INFORMATION SHOWN —
##########

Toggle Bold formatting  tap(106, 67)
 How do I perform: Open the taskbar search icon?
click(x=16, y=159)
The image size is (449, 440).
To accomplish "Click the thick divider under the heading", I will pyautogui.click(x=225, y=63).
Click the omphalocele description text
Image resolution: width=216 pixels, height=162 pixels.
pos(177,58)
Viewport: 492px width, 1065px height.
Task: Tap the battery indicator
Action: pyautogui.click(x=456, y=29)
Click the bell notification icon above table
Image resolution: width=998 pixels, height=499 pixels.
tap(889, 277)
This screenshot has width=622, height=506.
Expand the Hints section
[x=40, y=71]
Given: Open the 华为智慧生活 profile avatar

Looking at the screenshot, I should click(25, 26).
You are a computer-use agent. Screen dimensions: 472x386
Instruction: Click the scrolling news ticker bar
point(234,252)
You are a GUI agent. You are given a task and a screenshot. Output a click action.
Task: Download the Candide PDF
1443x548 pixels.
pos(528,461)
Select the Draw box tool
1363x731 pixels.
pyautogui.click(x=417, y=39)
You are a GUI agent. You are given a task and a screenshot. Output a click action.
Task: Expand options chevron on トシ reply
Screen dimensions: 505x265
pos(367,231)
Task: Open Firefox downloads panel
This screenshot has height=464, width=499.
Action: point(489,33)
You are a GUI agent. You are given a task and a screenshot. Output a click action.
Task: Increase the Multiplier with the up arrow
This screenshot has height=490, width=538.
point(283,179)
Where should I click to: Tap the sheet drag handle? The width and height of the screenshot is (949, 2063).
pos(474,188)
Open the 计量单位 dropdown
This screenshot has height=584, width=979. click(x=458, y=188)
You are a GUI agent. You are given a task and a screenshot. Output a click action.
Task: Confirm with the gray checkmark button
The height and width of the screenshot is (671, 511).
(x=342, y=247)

##########

TASK STATEMENT —
Go through the records above and copy each line where "with" is found.

ANSWER SPACE —
Task: Increase the Multiplier with the up arrow
Task: Confirm with the gray checkmark button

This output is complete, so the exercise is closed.